メイリンの婚約者予定フランシスが魔法の才能に溢れる秀才だ。ジューリアにも平等に優しくて接してくれる良い人だが魔法を使えるようになったと言う程信頼している訳でもない。
やはり、ヴィルに習うしかない。
「基本的な魔力操作方法を教えて。後は独学で頑張る」
「ジューリアがやりたいようにやればいい」
早速魔力操作の初歩的な訓練から始めようとなり、呼び鈴を鳴らし侍女を呼んだ。いつの間にかいた天使様に吃驚する侍女に食器を下げてもらうのとヴィルと出掛けると言い残し、ヴィルの魔法で空へ飛んだ。一定の距離内にいれば多少離れても浮いていられる。
「大教会の部屋で練習をしよう」
「分かった」
早く魔法を上手に使いこなし、公爵家を出て行きたい。
「ジューリア!」
シメオンの声が飛んできた。嫌な予感を抱いて後ろを見ると追い掛けて来ていた。げんなりとしつつ、止まって振り向いた。
「待ちなさい! 何処へ行く気だ!」
「天使様に散歩に誘われたので」
「そうだとしても、何故私達に一言もなく行くんだ。今日はシルベスター家が来る」
「メイリンの婚約を発表するのですか?」
「それはまだだ。今日はその打ち合わせを兼ねてフランシスやエメリヒが遊びに来る。勿論、シルベスター夫妻もいる。ジューリアも久しぶりにフランシスやエメリヒと会いたいだろう」
フランシスは兎も角、会う度に攻撃してくるエメリヒと会いたい等と一度も思った事はない。自分が嫌と言ってもシメオンは折れない。仕方なく静観しているヴィルに意見を求めた。
「ヴィルはどうする?」
「天使様、ジューリアを気に入って頂けたのは我が家としても大変喜ばしい事です。ですがこの子にはこの子の事情もあり……」
ヴィルの意見を求めたのにシメオンが先に私見を述べる。溜め息を吐きたくなるのを堪え、ヴィルの出方を伺った。チラリと銀瞳が二人じゃない、別の方を一瞥した。
「いいよ。散歩は今度にしようジューリア」
「はーい」
「その代わり、終わったら連絡をして。これあげる」
渡されたのは鳥笛。頭に息を吹き込むと音がヴィルにだけ伝わるのだとか。
「屋敷へは公爵がジューリアを送ってくれるのかな」
「勿論です」
「そう。じゃあねジューリア」
呆気なくヴィルと別れ、飛んで直ぐだったのでフローラリア家に戻るのに全く時間は掛からなかった。庭に降り立つと侍女がオロオロとしていた。
「旦那様、お嬢様」
「ジューリアの準備をしてくれ」
見栄を張りたがるのは貴族らしいが一度見捨てた娘に求めて来るなと何度言ったってシメオンもマリアージュも変わらない。昨日着ていたメイリンのドレスは貰える事になったが今度着る機会は何時になるか。

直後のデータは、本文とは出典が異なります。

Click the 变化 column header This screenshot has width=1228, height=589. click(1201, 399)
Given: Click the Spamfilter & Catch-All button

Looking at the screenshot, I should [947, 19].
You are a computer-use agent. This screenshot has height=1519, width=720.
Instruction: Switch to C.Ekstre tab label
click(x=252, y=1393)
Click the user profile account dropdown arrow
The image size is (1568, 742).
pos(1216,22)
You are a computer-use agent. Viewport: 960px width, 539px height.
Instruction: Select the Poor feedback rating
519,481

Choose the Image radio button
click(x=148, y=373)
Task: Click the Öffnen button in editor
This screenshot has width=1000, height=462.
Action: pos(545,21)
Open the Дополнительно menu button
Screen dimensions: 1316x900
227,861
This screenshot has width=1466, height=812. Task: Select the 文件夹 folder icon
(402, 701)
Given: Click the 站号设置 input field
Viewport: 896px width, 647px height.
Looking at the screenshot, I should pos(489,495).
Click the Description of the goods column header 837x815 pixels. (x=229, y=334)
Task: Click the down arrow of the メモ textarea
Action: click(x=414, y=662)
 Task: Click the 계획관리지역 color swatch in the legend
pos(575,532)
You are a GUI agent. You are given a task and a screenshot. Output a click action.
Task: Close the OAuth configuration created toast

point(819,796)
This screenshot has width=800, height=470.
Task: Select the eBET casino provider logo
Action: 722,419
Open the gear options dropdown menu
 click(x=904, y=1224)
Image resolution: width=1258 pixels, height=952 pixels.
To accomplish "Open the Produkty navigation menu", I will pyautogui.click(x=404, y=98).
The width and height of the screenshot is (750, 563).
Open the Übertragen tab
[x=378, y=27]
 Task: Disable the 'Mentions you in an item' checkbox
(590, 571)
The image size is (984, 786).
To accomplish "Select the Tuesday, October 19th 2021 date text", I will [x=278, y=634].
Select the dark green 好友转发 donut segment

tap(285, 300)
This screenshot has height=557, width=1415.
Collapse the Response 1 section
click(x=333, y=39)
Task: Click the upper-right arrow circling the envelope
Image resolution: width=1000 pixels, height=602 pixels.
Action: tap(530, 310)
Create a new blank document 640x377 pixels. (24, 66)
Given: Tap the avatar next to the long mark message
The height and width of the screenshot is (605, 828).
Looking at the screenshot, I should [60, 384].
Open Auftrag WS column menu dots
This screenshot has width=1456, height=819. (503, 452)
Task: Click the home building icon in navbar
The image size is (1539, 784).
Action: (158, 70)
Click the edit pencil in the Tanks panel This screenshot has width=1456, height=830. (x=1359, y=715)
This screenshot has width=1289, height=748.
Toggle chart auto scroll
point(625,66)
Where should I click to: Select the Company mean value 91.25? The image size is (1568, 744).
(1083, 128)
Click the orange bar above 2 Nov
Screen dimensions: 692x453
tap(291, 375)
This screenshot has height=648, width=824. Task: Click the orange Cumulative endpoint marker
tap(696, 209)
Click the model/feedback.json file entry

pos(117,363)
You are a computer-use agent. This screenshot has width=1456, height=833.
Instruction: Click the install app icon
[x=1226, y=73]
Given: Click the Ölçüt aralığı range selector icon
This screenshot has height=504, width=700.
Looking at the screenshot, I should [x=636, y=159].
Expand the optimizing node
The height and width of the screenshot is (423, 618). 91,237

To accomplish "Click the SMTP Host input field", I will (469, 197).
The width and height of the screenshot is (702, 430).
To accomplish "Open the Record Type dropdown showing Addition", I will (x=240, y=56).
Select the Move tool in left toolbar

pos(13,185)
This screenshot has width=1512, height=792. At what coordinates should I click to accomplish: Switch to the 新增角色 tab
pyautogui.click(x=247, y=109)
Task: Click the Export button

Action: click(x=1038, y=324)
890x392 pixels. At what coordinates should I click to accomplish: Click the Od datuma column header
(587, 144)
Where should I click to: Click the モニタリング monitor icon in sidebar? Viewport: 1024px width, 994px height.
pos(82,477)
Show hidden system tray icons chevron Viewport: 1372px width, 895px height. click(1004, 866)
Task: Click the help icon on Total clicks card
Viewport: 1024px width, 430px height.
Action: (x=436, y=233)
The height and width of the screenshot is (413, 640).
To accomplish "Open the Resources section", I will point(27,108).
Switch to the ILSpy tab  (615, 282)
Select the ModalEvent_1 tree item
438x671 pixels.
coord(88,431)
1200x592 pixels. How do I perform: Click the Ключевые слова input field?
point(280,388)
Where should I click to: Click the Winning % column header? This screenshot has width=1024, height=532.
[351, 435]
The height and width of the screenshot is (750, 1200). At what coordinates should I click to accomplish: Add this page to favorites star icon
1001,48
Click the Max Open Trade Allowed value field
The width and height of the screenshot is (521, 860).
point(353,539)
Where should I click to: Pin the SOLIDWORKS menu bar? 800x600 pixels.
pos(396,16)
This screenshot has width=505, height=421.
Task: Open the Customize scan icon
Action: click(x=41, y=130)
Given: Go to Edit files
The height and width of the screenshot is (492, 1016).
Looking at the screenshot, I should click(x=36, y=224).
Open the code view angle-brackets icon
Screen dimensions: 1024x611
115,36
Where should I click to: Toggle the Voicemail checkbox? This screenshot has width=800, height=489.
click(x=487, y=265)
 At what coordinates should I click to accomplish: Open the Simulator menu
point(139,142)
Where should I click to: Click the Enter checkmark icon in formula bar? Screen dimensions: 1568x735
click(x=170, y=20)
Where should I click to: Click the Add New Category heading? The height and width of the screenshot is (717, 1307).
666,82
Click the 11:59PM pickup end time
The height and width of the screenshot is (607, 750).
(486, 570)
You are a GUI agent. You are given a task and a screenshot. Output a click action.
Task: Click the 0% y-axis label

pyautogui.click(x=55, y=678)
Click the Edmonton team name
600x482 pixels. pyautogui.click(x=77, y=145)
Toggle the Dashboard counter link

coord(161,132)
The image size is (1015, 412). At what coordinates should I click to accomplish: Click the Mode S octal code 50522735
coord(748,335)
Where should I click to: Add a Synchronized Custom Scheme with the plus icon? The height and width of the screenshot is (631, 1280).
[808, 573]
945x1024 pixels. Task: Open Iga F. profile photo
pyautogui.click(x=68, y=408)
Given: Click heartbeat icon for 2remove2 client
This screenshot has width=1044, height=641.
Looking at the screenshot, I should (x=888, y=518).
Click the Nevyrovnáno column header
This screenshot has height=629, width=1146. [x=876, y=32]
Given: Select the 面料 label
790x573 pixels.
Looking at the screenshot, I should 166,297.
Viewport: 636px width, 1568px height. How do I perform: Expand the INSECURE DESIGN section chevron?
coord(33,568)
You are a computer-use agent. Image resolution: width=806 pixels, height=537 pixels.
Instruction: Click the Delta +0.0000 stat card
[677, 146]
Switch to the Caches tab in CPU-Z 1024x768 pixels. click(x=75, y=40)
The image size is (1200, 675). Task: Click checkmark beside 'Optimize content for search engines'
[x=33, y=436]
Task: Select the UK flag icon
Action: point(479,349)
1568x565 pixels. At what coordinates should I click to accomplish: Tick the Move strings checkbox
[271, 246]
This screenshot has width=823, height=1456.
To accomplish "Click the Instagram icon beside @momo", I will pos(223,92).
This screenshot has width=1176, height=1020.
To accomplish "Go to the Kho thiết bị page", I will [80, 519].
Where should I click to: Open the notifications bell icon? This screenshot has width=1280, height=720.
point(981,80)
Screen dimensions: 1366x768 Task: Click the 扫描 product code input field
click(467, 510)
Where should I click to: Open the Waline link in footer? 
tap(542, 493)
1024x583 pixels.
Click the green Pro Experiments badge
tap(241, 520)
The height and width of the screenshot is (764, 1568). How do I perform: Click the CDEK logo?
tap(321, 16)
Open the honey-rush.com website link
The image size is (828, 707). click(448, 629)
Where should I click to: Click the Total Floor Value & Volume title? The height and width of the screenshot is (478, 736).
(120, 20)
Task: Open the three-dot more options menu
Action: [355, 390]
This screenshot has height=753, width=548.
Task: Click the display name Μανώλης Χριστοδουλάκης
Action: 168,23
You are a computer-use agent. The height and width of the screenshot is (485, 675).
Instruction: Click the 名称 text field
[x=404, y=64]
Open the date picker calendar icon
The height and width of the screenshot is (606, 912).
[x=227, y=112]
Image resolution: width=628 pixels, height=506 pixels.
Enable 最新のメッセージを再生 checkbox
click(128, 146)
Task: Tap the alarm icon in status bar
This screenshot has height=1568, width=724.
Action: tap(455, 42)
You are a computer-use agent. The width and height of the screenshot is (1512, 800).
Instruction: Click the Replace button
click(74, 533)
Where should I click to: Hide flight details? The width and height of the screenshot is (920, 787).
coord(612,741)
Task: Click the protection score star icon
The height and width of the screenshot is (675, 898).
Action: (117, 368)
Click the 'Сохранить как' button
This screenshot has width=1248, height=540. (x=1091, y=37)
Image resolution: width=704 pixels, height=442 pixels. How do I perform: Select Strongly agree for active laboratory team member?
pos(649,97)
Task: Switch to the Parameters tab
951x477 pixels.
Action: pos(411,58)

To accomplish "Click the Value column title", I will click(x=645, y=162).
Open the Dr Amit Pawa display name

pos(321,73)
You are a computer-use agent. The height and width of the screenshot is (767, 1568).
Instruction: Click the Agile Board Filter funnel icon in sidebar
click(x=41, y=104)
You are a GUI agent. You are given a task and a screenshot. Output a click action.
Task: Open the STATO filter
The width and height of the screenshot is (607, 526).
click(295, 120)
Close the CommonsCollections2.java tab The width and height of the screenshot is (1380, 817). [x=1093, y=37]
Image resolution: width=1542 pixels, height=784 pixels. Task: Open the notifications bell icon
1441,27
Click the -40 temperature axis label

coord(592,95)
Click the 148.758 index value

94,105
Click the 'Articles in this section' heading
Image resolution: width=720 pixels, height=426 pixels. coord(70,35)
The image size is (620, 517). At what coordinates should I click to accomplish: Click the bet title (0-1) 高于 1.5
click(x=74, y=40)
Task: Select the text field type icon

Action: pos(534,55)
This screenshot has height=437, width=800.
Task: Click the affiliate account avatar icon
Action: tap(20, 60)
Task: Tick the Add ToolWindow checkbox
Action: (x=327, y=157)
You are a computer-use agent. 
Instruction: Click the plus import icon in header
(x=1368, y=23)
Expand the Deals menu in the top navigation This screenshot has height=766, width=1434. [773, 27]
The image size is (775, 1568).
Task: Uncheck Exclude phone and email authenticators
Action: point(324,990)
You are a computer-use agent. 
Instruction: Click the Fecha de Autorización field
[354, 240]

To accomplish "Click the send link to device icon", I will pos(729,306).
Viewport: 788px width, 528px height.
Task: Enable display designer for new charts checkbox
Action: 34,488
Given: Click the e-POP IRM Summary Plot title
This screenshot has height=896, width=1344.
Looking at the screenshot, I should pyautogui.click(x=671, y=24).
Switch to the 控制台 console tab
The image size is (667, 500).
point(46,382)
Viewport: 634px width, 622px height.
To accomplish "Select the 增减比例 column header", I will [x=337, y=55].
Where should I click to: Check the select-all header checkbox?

親戚と会うなら派手に着飾る必要もない。ジューリアのドレスは既にマリアージュが手配しているらしく、十日後に届くとか。
帝都で大人気のマダムビビアンがデザインするドレスはどれも好きだがどうしても欲しいという気持ちまではない。
侍女と部屋に戻る前、シメオンに呼び止められた気がするも、空耳だろうと気にしなかった。
「……」
邸内へ入っていくジューリアを一人寂しげに見つめるシメオンだった。